Traditional Knowledge in Policy and Practice

Approaches to Development and Human Well-Being

image of Traditional Knowledge in Policy and Practice

Traditional knowledge (TK) has contributed immensely to shaping development and human well-being. Its influence spans a variety of sectors, including agriculture, health, education and governance. However, in today’s world, TK is increasingly underrepresented or under-utilized. Further, while the applicability of TK to human and environmental welfare is well-recognized, collated information on how TK contributes to different sectors is not easily accessible. This book focuses on the relevance of TK to key environment- and development-related sectors, discusses the current debates within each of these sectors and presents suggestions as to how TK can be effectively integrated with conventional science and policy. A valuable resource to researchers, academics and policymakers, Traditional knowledge in policy and practice provides a comprehensive overview of TK, and its links and contributions to social, economic, environmental, ethical and political issues.

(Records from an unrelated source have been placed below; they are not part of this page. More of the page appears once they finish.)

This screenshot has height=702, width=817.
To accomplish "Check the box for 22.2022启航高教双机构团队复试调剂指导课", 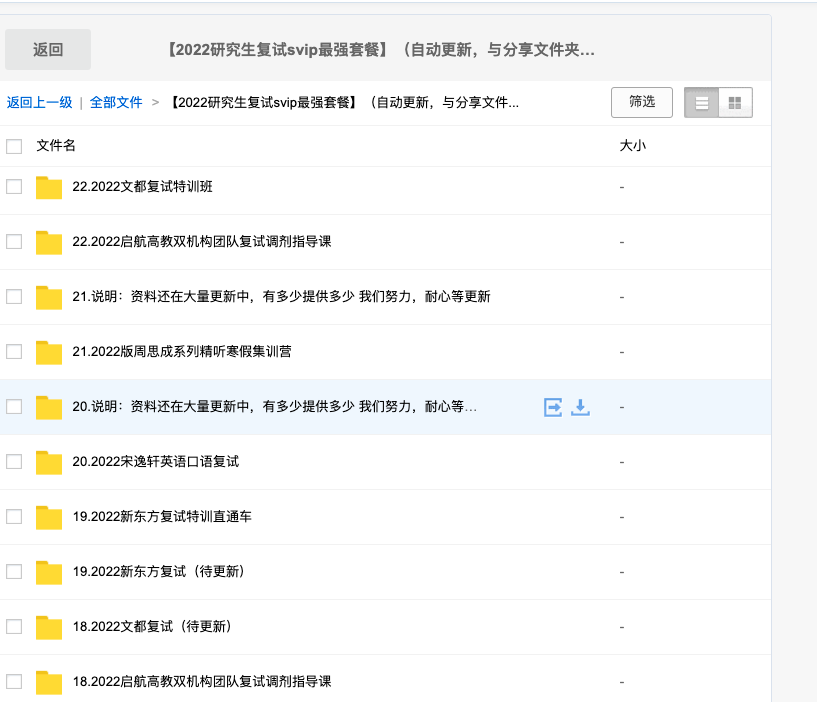I will coord(14,242).
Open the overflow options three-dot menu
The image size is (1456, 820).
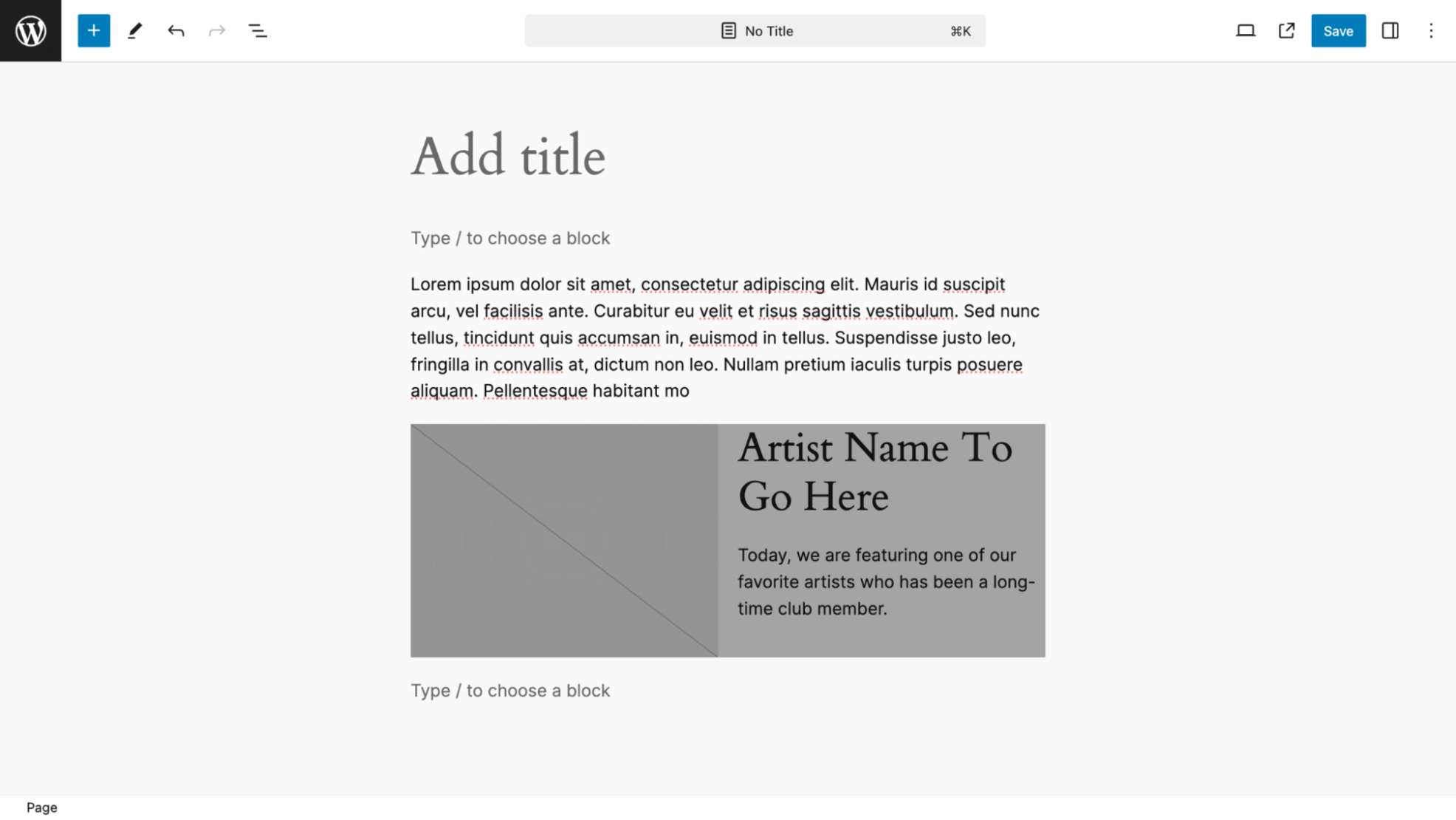[1432, 30]
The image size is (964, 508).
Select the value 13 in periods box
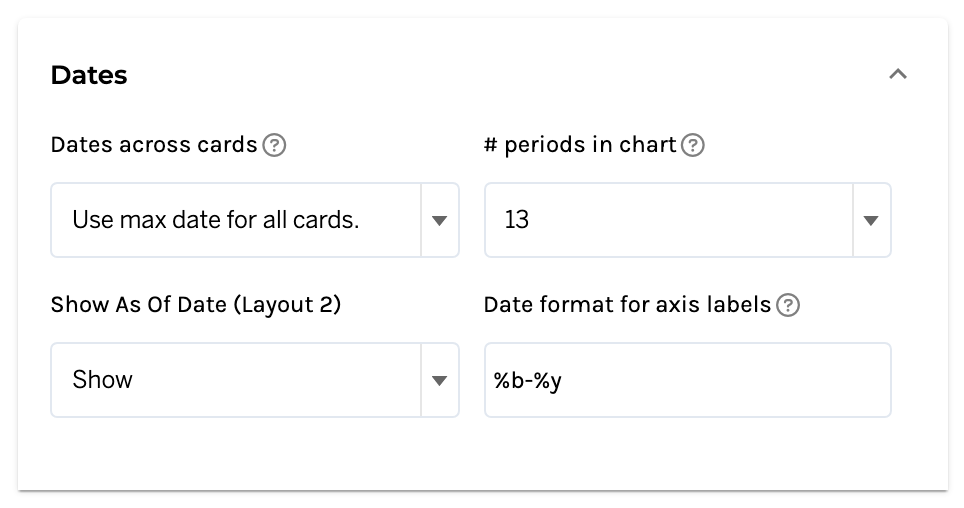pyautogui.click(x=517, y=220)
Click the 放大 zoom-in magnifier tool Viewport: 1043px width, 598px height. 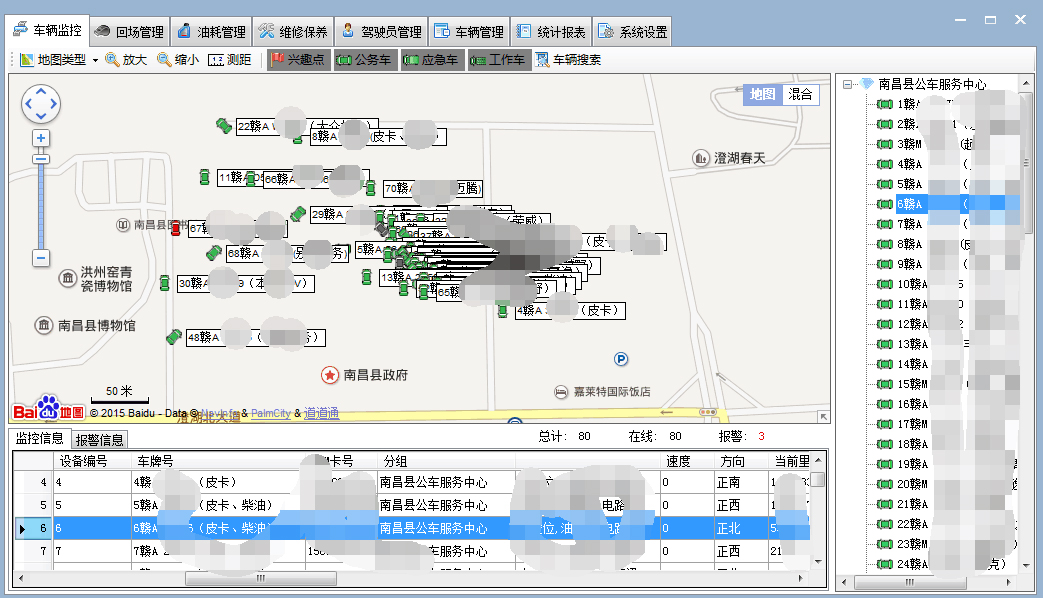pos(126,60)
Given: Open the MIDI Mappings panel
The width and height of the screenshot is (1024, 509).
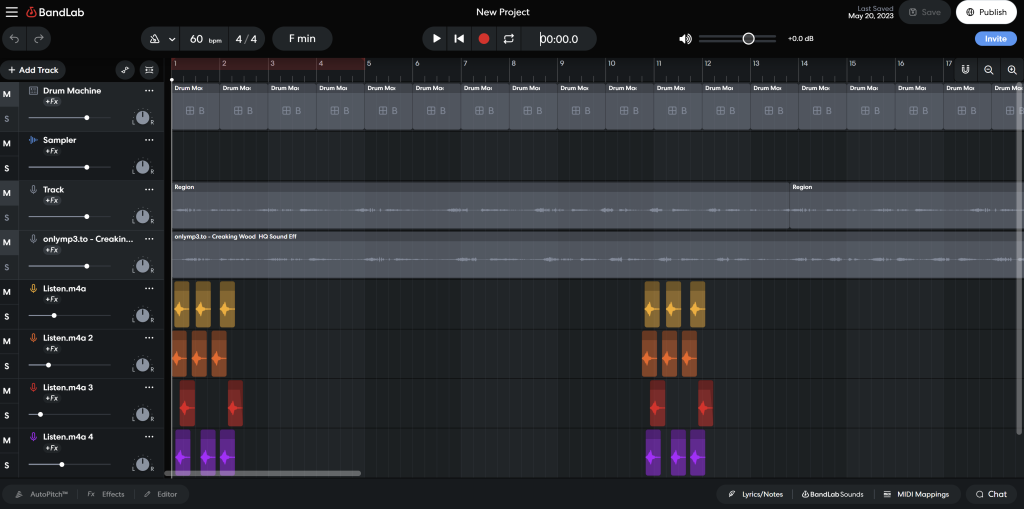Looking at the screenshot, I should point(915,494).
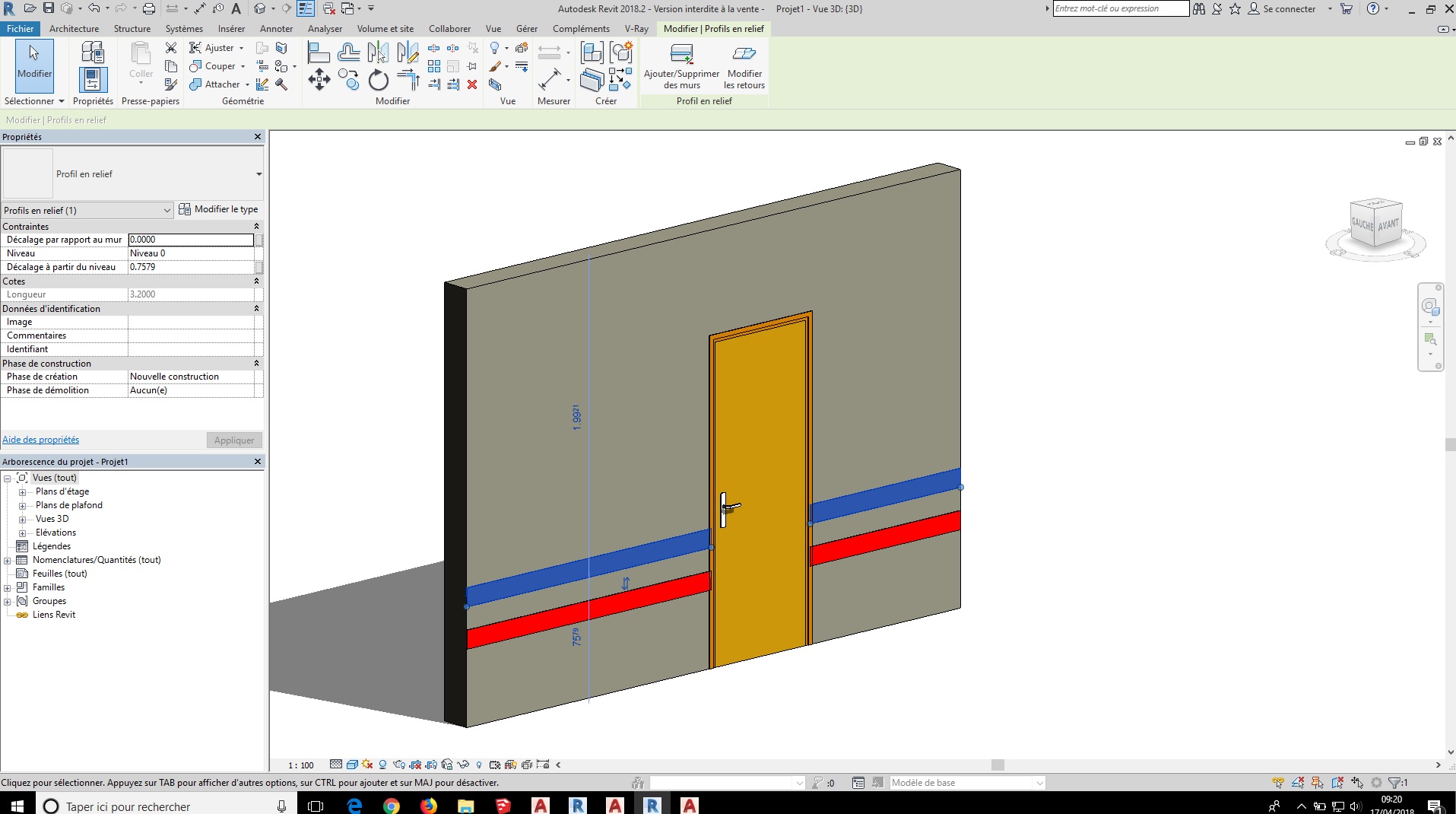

Traditional knowledge, indigenous communities and ethical values

Human interaction is dominated by rules, customs, practices, values and regulations. A taxi driver who can find his way around Berlin with ease is likely to be lost in the frenzy of New Delhi, not because of the different geography, but because of different practices. He would have to learn that right of way needs to be claimed by frantic hooting, that overtaking is standard on all lanes, that elephants can be dangerous to cars, that one needs to be careful around auto-rickshaws, donkey carts, overloaded motorcycles and so on. The rules and practices learned in Berlin would have to be set aside. Often, the encounter of cultures is exciting and mutual learning takes place, which is beneficial to both. However, this is not the case when benefits are reaped solely by one party, whilst the other is being exploited.